Una enorme riqueza de patrones estructurales, geométricos y orgánicos interactúan con el habitar, creando un universo de posibilidades en el ser para hacer.

Actualmente estamos en la cúspide de la revolución del mobiliario, diseñando elementos que transforman una atmósfera para crear experiencias sensoriales y emocionales, encontrando múltiples funcionalidades sin dejar de lado la noción para lo que fue creado, pasamos de la forma como definición de función a otorgarla con contenido y comunicación entre humano, objeto y entorno.

Diamantina y la perla reinventa el mobiliario en joyas únicas para el hogar, apropiación de los espacios.

La evolución del habitar es una manera de apropiarse del mundo, crear un vínculo emocional con todo aquello que es familiar a nosotros, ya sea porque nos evoca un recuerdo, es semejante a nuestra identidad o nos abre la posibilidad de interactuar con otros.

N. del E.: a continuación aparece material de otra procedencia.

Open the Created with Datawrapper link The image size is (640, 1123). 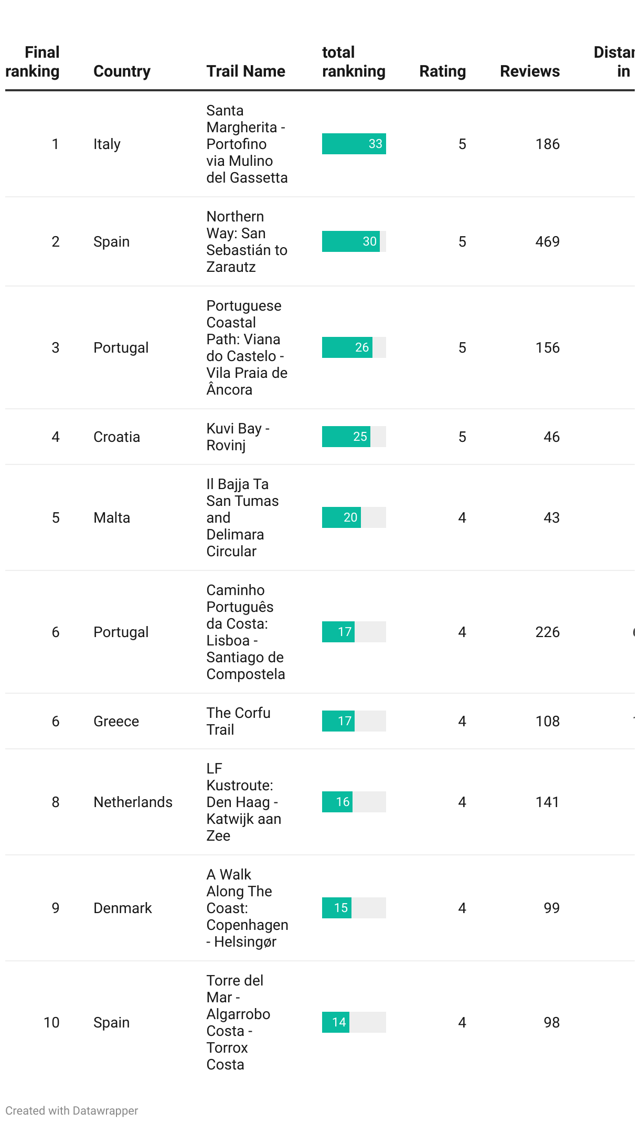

Con el tiempo, vamos creando un apego y nos aficionamos con objetos que dan pie a un tema de conversación, hacemos que conserven un lugar importante porque tienen una historia incorporada, una simple silla puede convertirse en lo que quieres que te hereden porque era la que tu abuela siempre usaba para tejer.

El amoblamiento cambia de perspectiva si impacta al usuario, la mejor manera de estar a gusto en un ambiente es con la composición de objetos ergonómicos, diseñados partiendo desde la usabilidad, dando como resultado el confort y la concepción de conexiones.

Espacios vivos y mobiliario complementario para el hogar.

Mobiliario que transforma espacios generando un ambiente que se adapta a nuestro ser, está relacionado con lo que Diamantina y La Perla refleja en sus creaciones, así como el grandioso vínculo que tienen con productores artesanos, quienes conservan la esencia que los define, siendo fuente inspiradora para la creación de lo que trae consigo una nueva historia o un recuerdo.

Sin importar ideologías políticas, sociales o económicas, es inevitable no establecer una relación con el entorno en el que habitamos, por la interacción con piezas que tienen características propias, que están allí para dar calidez, transformar o llenar un vacío, creando escenarios que invitan a desarrollar una acción.

Aquello que mantiene su esencia intacta con el paso de los años, encierra relatos increíbles, producto de la pasión, apropiación del espacio y conexión con el ser.